- [Your objective]: Your task is to transcribe the lines from the start of the data below through the line containing "x [button] (991, 1080)", inclusive, exactly as they stand and without the pictures.

- [Task inputs]:
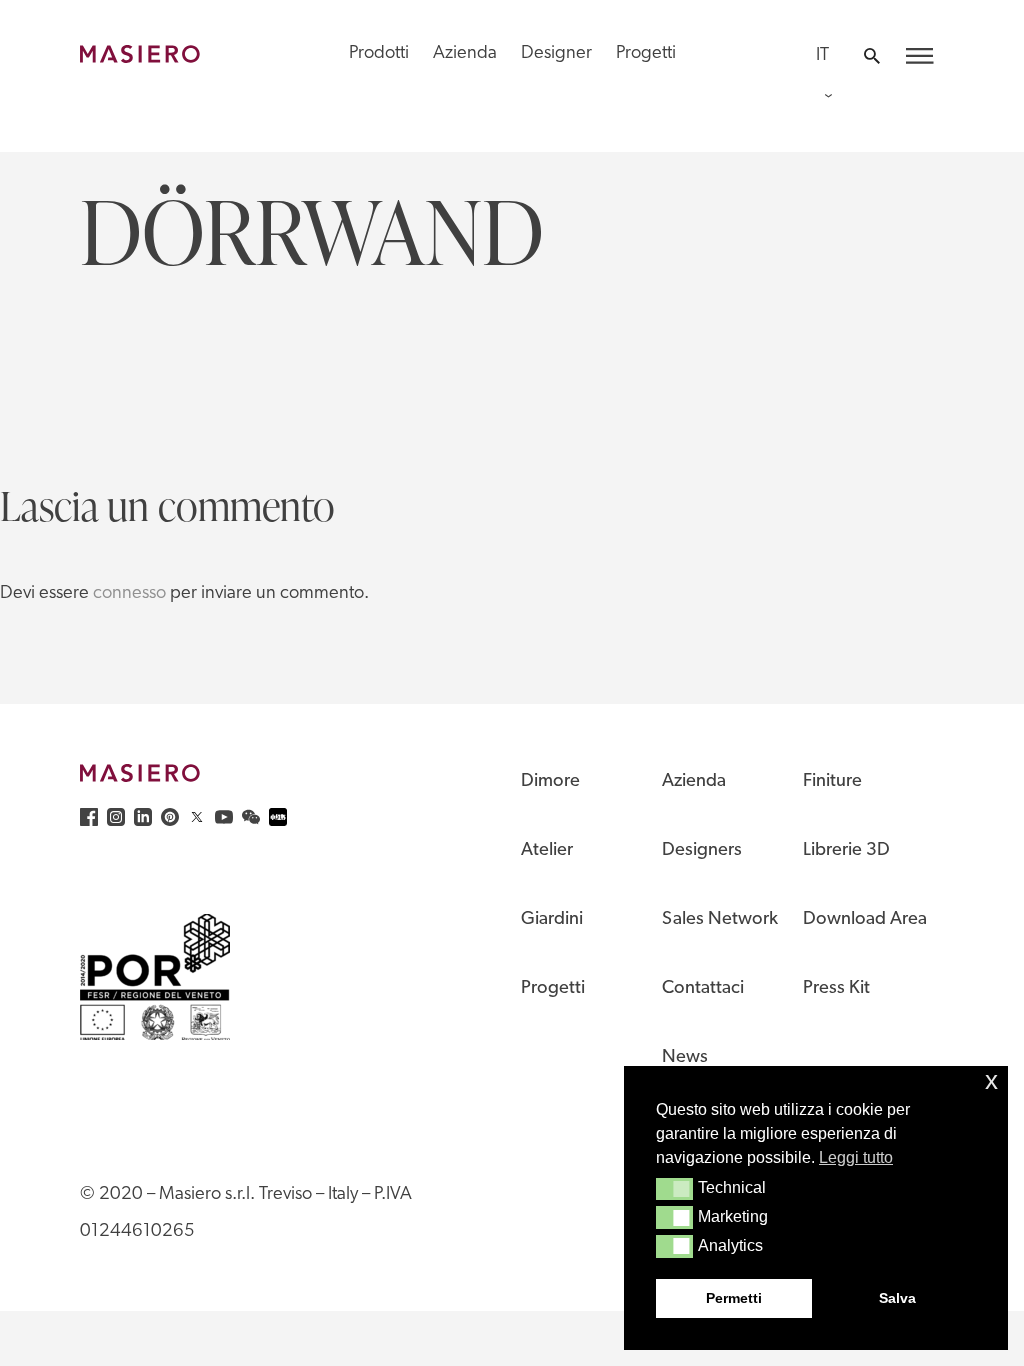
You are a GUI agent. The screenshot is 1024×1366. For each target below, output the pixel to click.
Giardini (552, 919)
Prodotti (379, 53)
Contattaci (703, 988)
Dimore (550, 781)
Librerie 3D (846, 850)
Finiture (832, 781)
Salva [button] (897, 1298)
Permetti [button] (734, 1298)
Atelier (547, 850)
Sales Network (720, 919)
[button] (674, 1189)
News (685, 1057)
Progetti (646, 53)
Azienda (465, 53)
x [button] (991, 1080)
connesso (129, 593)
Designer (556, 53)
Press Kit (836, 988)
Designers (702, 850)
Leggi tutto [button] (856, 1157)
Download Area (865, 919)
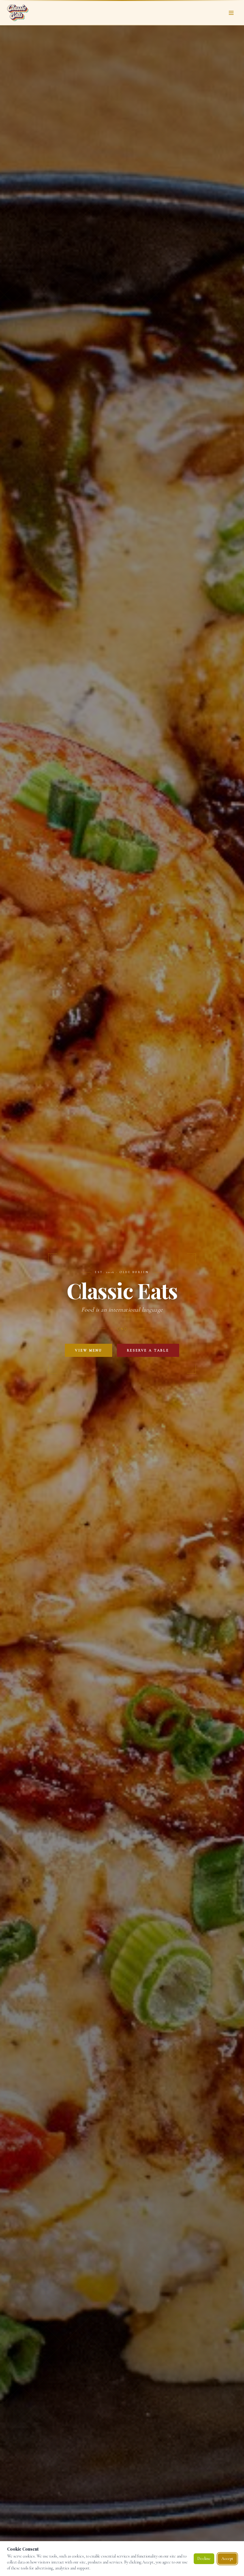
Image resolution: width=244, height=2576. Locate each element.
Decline (204, 2558)
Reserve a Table (148, 1350)
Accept (227, 2558)
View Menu (88, 1350)
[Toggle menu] (231, 12)
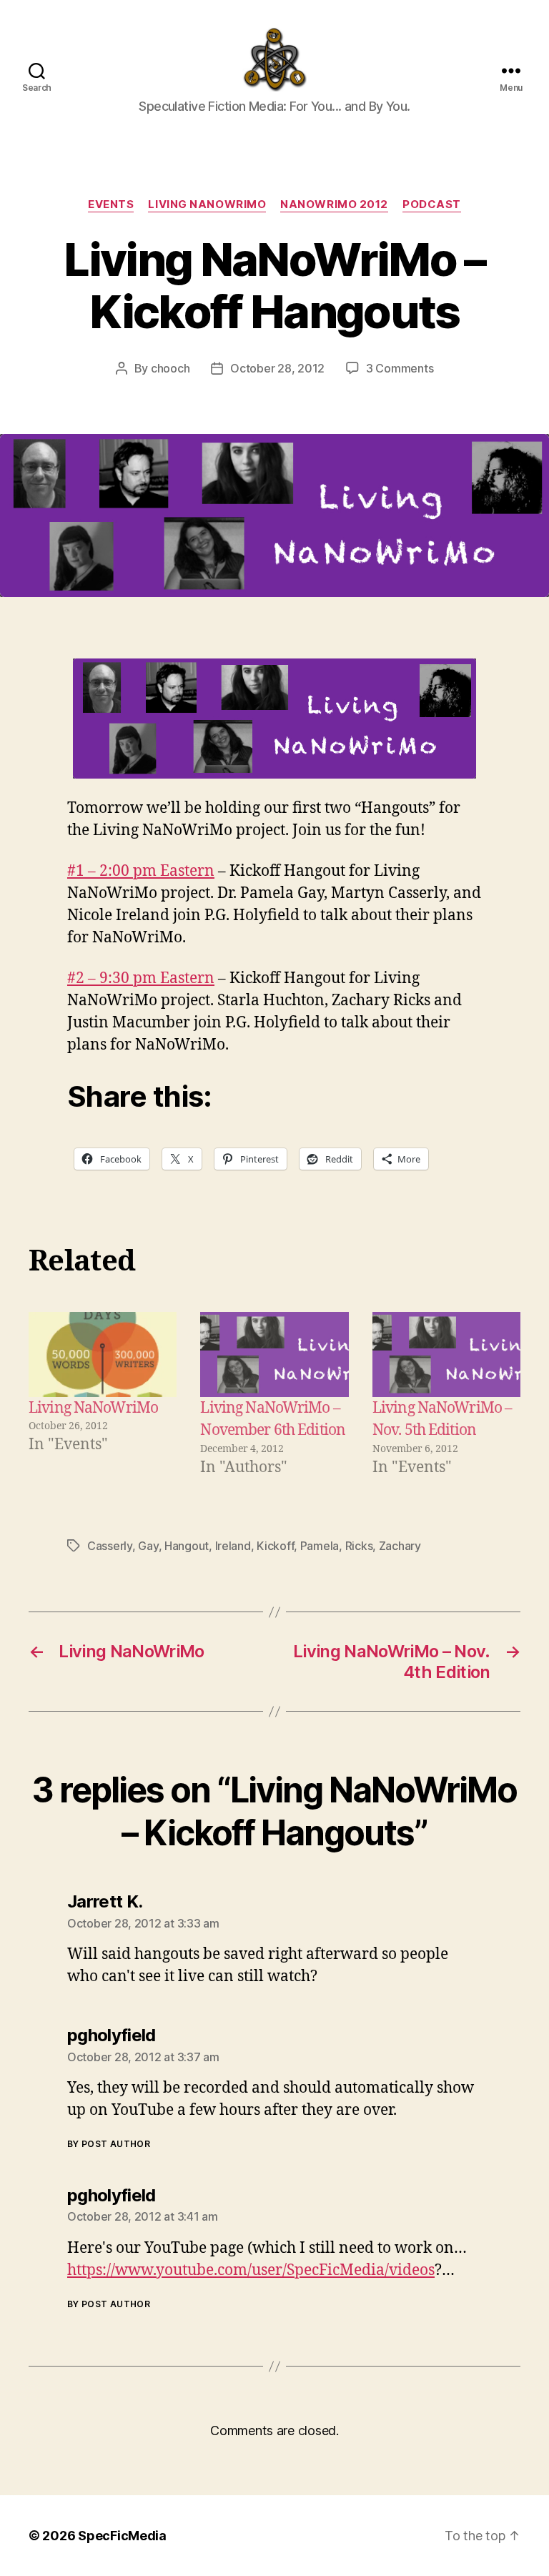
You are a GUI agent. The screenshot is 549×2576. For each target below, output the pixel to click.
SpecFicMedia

- [Completed exercise]:
You are a GUI agent. The screenshot is 1024×1366. For each target below, output the pixel to click.
Giardini (552, 919)
Prodotti (379, 53)
Contattaci (703, 988)
Dimore (550, 781)
Librerie 3D (846, 850)
Finiture (832, 781)
Salva [button] (897, 1298)
Permetti [button] (734, 1298)
Atelier (547, 850)
Sales Network (720, 919)
[button] (674, 1189)
News (685, 1057)
Progetti (646, 53)
Azienda (465, 53)
x [button] (991, 1080)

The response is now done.